During the summer, my congregation’s Bible study group decided to read the book of James. We had two reasons. First, James is only five chapters and thus, we thought, would be a fast read. Second, we knew Martin Luther had called this book “an epistle of straw,” which intrigued us. As we studied together, we quickly learned that both we and Luther were wrong—James is long and rich with wisdom.
We ended up studying James all summer and, in doing so, wrestled with the question “What do my words and deeds say about my faith and about me?” We discovered that James doesn’t advocate for earning one’s righteousness through works, as Luther thought, but instead stresses the importance of one’s character in Christ. Character is one’s identity reflected in what one says and does.
Thinking about character naturally leads to many questions. This month’s lectionary readings from James offer the following questions to reflect on Christian character: Do our actions and words align with our Christian faith? What virtues form a Christian character? How do practices such as prayer affect our character?

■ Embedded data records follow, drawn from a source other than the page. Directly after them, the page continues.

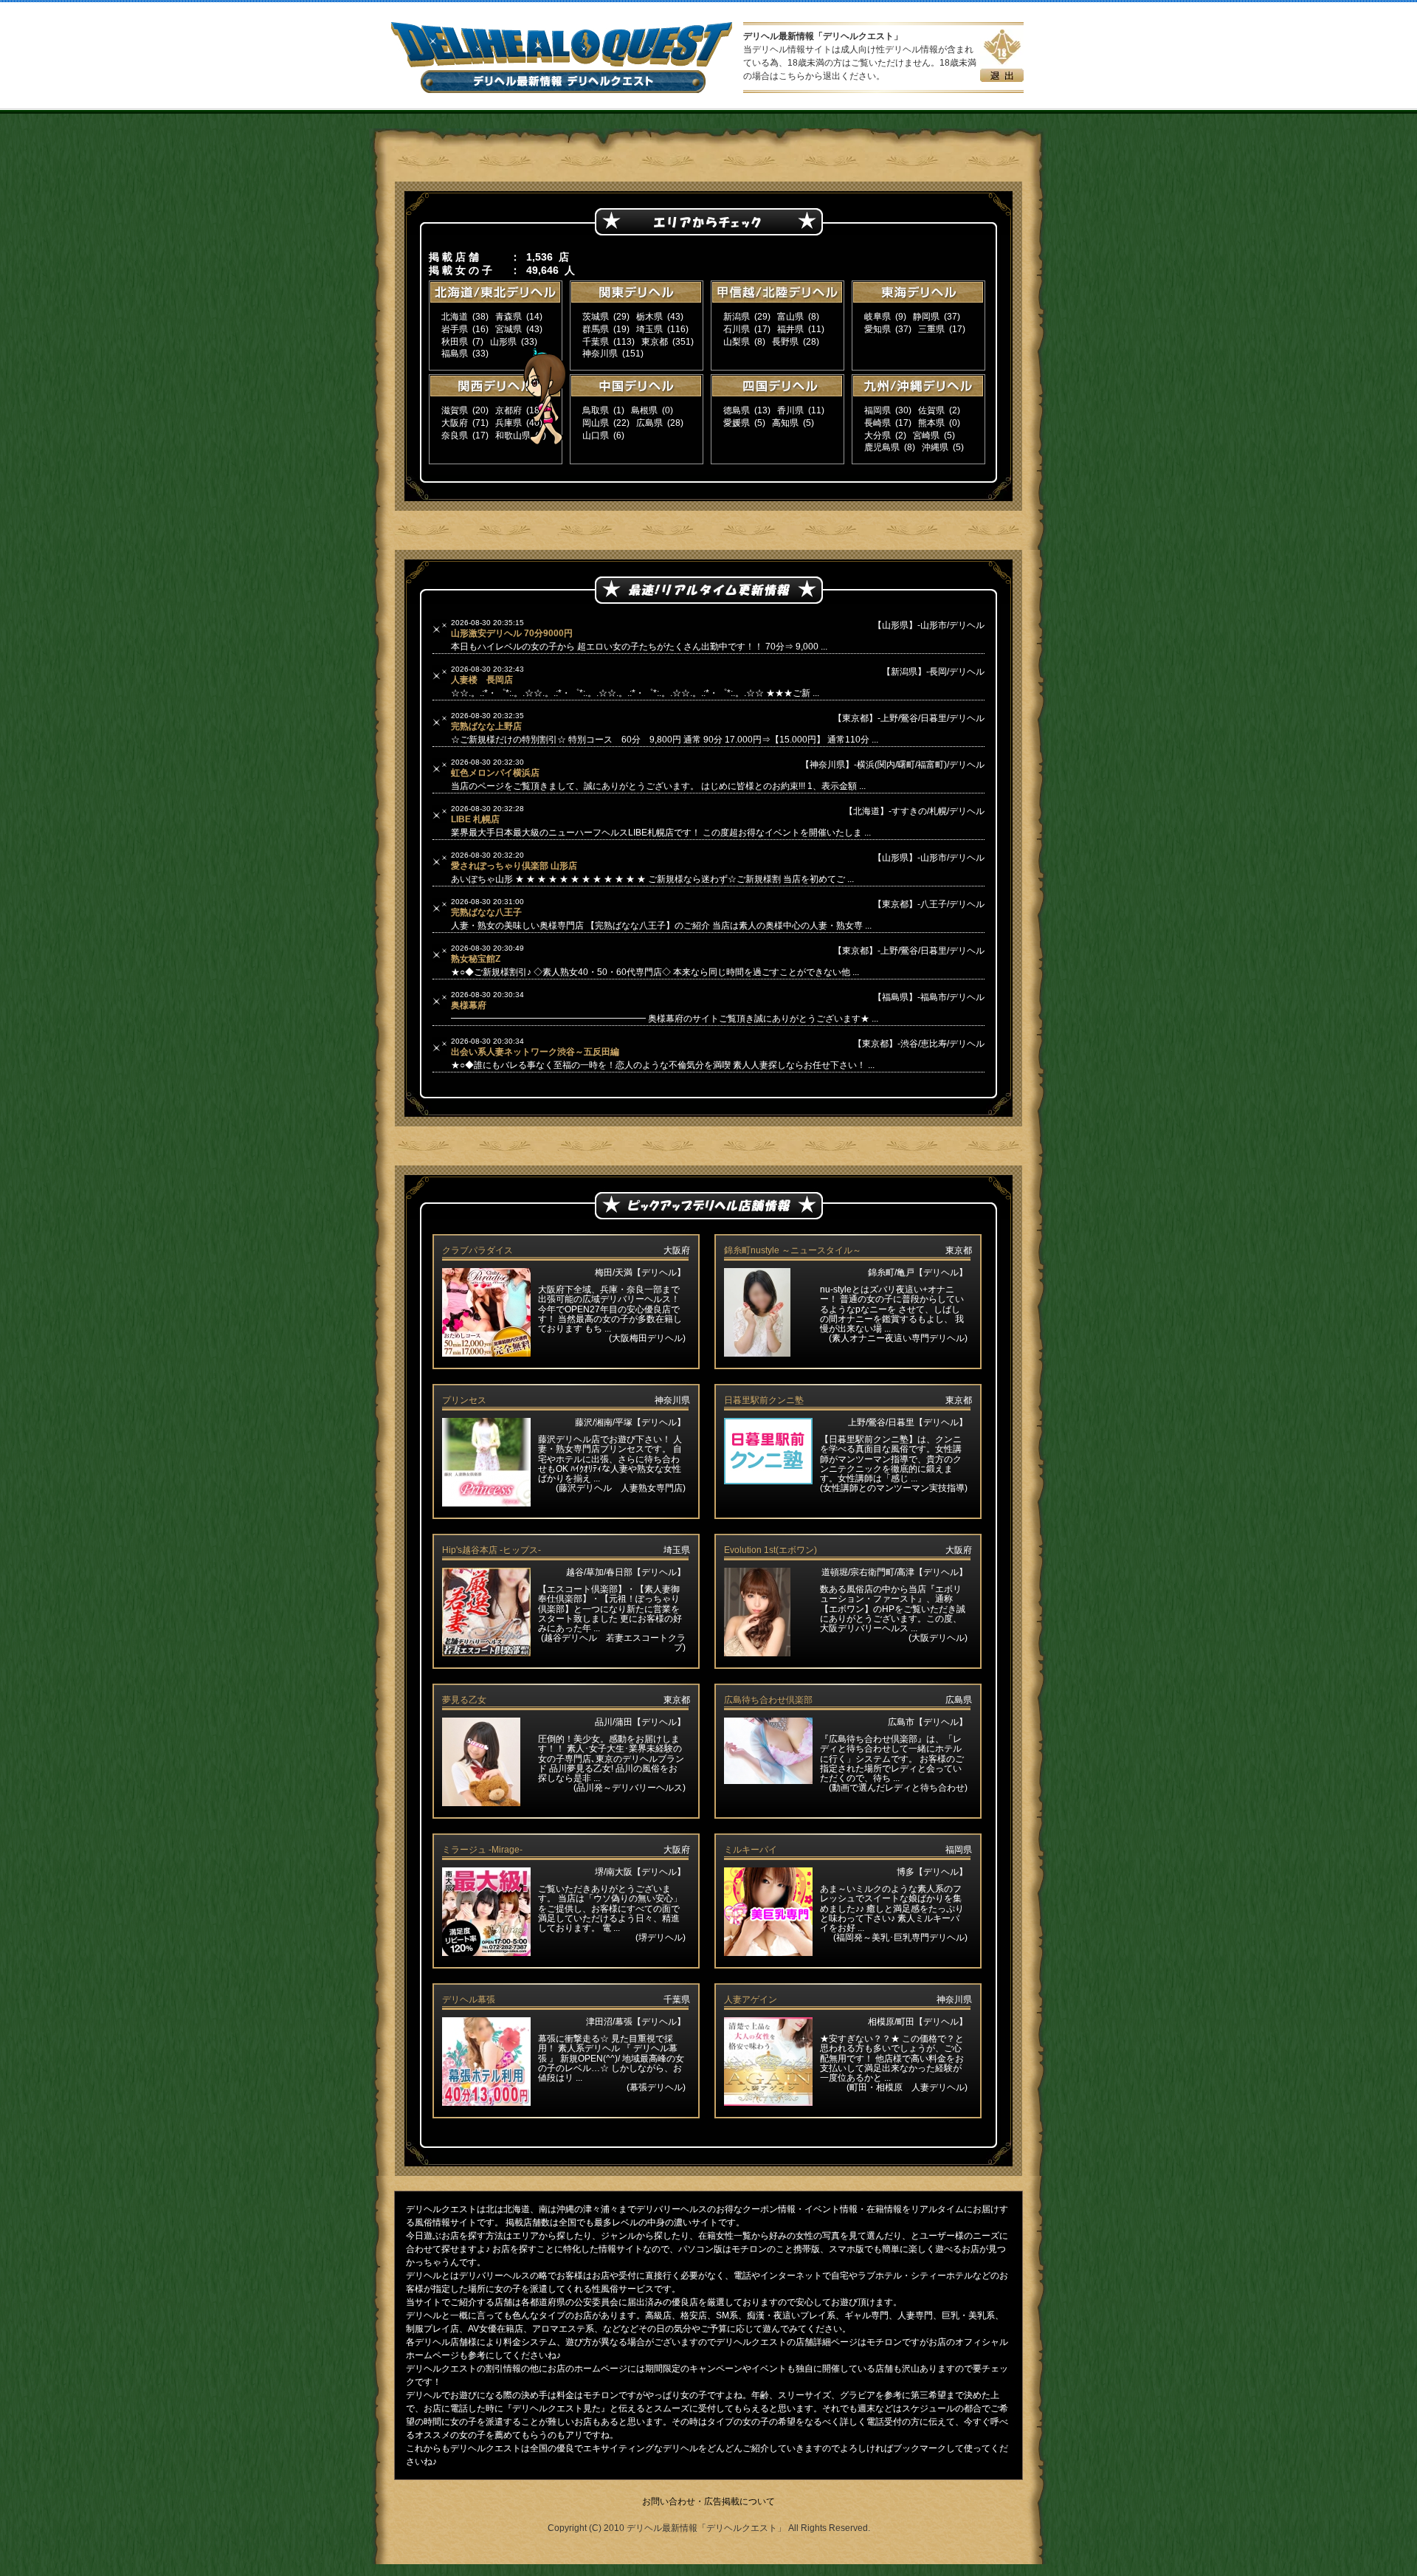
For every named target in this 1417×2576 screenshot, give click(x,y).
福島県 (454, 353)
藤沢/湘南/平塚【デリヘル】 (630, 1422)
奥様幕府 (468, 1005)
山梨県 (736, 342)
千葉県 (595, 342)
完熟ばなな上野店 (486, 726)
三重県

We discovered that James doesn’t advocate for earning one’s righteousness through works, as Luther thought, but instead stresses the importance of one’s character in Christ.
I’ve also been asking myself, “Does character matter?” Based on how our society talks about politics and justice for people of varying race, gender and sexual orientation and for the poor, my answer would be no. In media today, we receive messages that lack compassion, empathy and humility—the virtues of character.
I even watch fellow Lutherans, people who have expressed deep faith in Jesus, say and do things online and beyond that contradict Christ’s call to suffer with and alongside all of God’s people. I’m prone to this as well. Many of us today act and speak reactively and have become less discerning in how we live out our relationships with friends, family and strangers. As a result, our emotional and spiritual wellness has suffered, which has left us feeling hopeless and alone. Such unwellness can lead to suicide, thoughts of suicide and harm, mental health struggles and acts of violence. All this happens, I believe, because we don’t think character matters.
Our September readings from James prove that character indeed matters. Yet for Christians, character is not a matter of choice; it starts when we allow ourselves to be formed by Christ.
As James writes, “Draw near to God, and [God] will draw near to you” (4:8). Only when we draw near to Christ and allow him to work in us will we be able to discern what to do and what to say and, importantly, reject anything that erodes our Christian character.